- _DATA SUPPLIED_:
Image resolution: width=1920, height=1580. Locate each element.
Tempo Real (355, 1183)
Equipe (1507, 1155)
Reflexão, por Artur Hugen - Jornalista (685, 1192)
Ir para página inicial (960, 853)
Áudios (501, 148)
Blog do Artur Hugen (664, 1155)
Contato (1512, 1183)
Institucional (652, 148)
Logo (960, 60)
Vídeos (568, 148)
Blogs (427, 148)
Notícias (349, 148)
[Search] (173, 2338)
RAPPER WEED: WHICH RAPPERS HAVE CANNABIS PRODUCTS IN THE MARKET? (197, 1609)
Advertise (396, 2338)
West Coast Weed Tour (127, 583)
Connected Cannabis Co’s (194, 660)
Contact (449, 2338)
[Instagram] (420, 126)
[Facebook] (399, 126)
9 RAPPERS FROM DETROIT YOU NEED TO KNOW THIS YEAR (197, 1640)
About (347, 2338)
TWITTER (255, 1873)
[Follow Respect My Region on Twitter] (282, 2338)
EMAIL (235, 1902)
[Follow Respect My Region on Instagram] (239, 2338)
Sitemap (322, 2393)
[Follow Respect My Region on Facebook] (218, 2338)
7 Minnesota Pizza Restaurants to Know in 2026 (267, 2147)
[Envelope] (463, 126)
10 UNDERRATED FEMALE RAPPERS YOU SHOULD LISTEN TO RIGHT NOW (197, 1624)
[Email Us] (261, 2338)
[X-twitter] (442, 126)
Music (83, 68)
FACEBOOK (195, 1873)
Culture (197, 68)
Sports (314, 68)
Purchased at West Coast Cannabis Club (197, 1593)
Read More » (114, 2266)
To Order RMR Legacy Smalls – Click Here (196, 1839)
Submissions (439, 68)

- _EXERCISE DIRECTIONS_: Lines with the word "Respect": report how many there are in the entries, as a bare number.

- _OUTPUT FOR THIS EXERCISE_: 3